Which lines below fall between the one containing "avril 2020 (43, 1750)" and the one containing "octobre 2020 (47, 1707)"? Repeat them exactly, counting both of those lines, and add nothing else.

Stored data entries:
- Opening Delimiter -
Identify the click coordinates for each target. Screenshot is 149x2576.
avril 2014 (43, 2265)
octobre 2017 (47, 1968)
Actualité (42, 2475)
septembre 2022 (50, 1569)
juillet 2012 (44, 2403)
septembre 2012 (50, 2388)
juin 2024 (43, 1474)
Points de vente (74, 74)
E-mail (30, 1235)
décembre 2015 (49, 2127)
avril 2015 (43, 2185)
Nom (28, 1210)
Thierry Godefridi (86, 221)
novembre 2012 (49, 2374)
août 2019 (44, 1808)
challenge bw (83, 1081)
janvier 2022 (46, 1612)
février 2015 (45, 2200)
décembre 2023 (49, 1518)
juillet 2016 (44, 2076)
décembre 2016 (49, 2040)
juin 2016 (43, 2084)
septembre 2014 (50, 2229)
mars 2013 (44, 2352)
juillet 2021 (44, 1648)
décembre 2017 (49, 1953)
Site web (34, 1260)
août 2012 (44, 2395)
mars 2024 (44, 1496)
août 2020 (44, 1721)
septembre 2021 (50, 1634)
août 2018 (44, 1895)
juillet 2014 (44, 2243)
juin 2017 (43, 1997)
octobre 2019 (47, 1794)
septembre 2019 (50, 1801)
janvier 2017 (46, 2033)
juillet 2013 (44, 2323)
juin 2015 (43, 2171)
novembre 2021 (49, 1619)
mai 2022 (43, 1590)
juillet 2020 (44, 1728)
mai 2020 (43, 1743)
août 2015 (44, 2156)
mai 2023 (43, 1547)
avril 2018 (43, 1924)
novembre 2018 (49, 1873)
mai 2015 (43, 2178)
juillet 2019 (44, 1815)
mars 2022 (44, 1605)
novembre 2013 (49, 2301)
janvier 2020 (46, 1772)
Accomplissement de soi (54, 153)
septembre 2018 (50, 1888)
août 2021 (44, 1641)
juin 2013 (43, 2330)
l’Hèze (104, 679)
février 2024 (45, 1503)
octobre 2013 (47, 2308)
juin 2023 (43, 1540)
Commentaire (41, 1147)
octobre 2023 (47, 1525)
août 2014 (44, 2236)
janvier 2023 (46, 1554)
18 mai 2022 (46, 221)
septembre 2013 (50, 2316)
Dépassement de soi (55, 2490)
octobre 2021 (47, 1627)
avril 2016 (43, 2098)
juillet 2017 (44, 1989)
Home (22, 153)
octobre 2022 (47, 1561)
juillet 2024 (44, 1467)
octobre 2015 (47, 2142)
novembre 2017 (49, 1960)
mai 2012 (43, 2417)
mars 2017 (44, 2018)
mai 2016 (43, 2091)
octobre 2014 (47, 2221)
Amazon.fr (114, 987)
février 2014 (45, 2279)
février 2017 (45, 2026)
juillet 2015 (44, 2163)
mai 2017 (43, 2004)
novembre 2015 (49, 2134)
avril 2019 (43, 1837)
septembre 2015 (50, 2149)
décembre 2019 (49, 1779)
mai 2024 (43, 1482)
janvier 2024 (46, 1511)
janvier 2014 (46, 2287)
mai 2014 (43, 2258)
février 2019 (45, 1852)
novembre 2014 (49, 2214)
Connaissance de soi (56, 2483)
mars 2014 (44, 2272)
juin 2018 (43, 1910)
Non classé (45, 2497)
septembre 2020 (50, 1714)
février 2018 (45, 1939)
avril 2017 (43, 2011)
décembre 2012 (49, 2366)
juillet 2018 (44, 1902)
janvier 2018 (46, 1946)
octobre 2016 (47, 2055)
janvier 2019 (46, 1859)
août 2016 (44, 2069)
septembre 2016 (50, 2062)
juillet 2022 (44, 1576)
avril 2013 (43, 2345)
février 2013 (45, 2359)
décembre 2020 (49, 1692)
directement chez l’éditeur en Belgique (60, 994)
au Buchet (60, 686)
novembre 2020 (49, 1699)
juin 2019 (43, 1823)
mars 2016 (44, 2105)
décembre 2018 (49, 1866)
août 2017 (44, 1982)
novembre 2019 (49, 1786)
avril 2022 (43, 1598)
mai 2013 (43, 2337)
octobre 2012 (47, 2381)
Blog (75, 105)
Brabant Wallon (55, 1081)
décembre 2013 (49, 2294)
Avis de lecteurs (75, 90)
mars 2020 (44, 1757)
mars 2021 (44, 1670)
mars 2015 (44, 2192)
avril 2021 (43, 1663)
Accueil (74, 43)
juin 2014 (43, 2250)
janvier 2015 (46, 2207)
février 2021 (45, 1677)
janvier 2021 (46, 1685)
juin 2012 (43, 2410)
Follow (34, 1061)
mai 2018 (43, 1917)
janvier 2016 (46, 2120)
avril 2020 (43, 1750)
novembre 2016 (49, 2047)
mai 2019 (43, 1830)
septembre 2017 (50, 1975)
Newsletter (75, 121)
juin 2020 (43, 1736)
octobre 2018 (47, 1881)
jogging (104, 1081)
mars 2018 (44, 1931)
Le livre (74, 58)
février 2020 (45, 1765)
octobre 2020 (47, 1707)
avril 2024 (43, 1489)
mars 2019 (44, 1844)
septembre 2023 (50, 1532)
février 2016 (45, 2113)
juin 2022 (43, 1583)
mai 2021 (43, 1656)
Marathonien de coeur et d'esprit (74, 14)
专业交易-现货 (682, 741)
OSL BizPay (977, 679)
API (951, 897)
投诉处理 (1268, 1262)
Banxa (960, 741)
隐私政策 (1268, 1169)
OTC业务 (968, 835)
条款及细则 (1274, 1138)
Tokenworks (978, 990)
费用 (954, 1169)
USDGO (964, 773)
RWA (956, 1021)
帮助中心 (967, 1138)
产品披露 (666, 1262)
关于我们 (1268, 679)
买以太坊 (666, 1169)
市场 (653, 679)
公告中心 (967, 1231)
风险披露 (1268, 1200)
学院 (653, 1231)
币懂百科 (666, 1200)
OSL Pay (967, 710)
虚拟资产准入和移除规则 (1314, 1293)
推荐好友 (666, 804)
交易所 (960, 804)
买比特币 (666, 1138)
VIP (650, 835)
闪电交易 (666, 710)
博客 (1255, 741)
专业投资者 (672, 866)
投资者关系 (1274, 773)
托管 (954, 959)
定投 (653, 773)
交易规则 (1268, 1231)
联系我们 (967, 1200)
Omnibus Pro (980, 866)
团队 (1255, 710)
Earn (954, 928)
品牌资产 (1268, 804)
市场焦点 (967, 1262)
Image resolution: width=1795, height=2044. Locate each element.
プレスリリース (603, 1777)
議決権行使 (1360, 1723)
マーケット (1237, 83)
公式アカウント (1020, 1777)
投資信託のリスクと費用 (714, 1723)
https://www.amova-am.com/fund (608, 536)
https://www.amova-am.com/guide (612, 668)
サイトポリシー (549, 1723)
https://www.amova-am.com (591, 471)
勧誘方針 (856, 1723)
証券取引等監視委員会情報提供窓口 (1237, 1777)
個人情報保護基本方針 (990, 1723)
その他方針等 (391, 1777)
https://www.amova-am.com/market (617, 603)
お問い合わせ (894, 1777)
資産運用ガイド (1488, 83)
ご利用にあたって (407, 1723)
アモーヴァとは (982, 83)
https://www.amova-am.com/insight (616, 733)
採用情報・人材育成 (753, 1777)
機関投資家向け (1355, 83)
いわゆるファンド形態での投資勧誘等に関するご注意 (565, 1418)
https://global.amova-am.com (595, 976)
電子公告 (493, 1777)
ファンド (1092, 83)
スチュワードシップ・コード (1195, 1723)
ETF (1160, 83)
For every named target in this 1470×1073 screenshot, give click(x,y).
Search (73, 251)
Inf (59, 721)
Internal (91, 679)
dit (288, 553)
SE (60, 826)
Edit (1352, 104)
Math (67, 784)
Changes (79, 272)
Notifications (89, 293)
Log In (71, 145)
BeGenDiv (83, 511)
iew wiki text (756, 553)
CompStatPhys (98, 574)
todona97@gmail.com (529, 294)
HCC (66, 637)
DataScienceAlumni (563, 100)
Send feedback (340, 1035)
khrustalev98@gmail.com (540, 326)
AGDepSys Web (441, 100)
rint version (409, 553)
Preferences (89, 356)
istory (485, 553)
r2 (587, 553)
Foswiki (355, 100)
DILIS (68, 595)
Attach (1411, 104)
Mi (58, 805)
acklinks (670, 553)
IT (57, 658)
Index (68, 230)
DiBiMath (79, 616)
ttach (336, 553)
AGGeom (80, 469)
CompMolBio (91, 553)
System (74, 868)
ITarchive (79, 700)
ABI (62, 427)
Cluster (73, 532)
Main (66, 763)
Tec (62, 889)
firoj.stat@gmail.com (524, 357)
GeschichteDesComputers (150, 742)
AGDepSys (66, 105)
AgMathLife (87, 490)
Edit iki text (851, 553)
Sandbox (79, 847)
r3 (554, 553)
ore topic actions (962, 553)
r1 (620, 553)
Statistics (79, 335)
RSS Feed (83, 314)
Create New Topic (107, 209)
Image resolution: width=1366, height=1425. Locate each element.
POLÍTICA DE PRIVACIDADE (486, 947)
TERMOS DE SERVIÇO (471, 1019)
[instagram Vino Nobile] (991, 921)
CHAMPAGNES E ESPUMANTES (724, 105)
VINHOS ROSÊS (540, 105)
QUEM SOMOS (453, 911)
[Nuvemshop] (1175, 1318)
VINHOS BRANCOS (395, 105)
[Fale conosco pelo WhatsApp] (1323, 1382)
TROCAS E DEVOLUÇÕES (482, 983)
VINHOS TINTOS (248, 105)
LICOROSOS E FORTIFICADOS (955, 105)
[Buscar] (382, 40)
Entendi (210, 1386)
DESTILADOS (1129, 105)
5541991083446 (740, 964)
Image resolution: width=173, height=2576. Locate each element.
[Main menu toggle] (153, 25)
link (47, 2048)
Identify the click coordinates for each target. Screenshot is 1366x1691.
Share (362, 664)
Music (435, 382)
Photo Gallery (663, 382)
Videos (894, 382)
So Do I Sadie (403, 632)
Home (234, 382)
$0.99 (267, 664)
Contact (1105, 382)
- Closing Delimiter -
(ANSWER TO THE PROBLEM)
avril 2020 (43, 1750)
novembre 2016 (49, 2047)
mai 2019 (43, 1830)
septembre 2017 (50, 1975)
Newsletter (75, 121)
juin 2020 (43, 1736)
octobre 2018 (47, 1881)
jogging (104, 1081)
mars 2018 (44, 1931)
Le livre (74, 58)
février 2020 (45, 1765)
octobre 2020 (47, 1707)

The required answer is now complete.